Search the records for the word "will" and pick out every line that has it.

Records from a data collection:
================================

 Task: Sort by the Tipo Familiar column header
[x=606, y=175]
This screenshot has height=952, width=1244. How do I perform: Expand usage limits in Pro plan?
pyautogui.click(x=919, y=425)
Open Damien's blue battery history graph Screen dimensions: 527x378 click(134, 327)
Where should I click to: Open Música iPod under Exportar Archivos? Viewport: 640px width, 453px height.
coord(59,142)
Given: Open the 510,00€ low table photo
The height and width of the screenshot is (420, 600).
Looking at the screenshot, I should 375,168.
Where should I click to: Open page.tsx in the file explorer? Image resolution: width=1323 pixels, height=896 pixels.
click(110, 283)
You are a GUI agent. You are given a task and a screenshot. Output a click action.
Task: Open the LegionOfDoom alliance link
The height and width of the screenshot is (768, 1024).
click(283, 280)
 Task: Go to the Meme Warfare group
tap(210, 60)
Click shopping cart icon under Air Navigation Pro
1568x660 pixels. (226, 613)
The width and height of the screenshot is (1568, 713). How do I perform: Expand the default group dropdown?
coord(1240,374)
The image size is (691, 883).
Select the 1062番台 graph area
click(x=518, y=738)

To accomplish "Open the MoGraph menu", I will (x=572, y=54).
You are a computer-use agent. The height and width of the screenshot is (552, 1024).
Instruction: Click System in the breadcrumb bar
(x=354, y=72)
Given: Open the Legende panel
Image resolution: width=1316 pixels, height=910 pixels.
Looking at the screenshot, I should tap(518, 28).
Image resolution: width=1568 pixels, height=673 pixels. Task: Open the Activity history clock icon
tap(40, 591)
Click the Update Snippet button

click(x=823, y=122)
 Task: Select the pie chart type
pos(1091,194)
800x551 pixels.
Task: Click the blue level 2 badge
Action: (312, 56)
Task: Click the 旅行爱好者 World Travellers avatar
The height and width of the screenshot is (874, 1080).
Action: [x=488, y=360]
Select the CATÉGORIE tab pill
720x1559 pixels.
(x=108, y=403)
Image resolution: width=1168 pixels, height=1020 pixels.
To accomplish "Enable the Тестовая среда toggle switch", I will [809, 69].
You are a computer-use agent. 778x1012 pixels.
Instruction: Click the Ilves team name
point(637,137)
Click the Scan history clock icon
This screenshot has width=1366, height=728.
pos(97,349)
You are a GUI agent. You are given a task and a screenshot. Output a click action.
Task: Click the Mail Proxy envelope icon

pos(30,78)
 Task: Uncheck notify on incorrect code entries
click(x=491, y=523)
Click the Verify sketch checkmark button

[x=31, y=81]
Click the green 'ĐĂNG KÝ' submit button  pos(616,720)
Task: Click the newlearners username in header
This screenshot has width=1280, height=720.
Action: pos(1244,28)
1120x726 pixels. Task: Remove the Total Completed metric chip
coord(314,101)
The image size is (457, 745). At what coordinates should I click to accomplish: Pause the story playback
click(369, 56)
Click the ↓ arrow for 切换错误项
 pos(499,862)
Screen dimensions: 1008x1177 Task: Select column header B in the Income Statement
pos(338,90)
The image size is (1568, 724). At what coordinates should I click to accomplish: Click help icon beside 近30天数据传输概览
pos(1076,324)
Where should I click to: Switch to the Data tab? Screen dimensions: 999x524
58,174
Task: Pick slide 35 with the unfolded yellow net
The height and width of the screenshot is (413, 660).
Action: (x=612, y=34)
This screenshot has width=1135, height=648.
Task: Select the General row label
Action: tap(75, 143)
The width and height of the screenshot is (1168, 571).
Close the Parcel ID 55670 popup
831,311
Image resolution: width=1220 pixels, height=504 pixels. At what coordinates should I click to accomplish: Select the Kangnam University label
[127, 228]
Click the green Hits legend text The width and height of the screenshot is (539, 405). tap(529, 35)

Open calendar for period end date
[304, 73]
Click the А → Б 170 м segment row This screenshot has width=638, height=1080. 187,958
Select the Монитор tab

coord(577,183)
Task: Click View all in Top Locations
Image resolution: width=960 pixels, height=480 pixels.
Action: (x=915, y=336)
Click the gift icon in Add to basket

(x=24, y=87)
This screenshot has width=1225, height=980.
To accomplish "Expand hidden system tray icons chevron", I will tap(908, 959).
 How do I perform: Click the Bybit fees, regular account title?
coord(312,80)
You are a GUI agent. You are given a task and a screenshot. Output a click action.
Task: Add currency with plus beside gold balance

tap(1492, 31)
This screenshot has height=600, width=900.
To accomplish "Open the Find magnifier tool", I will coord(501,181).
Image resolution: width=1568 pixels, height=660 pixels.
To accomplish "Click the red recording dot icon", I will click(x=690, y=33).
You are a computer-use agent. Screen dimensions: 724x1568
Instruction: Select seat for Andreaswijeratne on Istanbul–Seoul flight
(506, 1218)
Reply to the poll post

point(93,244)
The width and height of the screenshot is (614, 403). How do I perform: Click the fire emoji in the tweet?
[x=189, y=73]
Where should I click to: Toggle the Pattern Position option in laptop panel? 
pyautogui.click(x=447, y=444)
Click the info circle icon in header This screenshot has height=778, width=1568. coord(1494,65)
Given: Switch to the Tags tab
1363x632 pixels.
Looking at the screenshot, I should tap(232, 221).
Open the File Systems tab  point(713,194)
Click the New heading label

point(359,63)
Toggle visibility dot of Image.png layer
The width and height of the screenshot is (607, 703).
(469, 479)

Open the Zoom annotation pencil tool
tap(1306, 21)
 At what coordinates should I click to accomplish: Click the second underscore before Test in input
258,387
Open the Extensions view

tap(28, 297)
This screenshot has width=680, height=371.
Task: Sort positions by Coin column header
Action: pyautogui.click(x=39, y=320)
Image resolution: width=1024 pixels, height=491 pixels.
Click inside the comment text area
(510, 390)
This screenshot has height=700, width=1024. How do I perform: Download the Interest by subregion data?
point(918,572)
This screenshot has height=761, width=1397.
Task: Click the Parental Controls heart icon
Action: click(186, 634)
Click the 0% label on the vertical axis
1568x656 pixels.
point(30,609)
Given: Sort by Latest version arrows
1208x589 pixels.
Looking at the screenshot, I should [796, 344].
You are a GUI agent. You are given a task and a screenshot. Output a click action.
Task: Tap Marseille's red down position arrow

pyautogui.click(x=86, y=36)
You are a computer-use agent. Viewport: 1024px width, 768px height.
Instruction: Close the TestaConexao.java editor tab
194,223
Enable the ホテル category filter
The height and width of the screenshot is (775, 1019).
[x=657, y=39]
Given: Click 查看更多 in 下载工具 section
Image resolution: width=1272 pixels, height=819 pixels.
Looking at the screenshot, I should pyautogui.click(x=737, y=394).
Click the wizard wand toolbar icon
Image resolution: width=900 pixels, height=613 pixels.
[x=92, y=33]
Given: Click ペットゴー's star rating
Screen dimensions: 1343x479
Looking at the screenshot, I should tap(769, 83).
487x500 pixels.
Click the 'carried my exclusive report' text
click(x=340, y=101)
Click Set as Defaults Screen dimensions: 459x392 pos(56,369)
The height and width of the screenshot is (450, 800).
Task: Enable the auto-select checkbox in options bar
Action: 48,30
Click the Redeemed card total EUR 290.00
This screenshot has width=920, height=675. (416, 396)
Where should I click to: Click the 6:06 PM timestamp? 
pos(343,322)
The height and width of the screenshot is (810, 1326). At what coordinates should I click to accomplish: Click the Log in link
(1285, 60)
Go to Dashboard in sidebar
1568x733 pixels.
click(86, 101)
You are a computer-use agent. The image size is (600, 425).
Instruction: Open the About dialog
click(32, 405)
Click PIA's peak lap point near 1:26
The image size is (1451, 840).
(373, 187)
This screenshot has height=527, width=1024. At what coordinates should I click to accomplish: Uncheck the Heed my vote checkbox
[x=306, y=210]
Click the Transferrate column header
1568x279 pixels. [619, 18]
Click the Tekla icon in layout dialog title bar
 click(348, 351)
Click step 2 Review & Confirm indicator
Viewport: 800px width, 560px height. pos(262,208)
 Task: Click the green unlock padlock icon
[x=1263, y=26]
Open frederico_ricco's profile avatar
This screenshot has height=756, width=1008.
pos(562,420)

================================

§ RESPONSE TO THE EXERCISE
To accomplish "Open the MoGraph menu", I will (x=572, y=54).
To accomplish "Enable the Тестовая среда toggle switch", I will [809, 69].
To accomplish "Expand hidden system tray icons chevron", I will tap(908, 959).
To accomplish "Open the Find magnifier tool", I will coord(501,181).
To accomplish "Click the red recording dot icon", I will click(x=690, y=33).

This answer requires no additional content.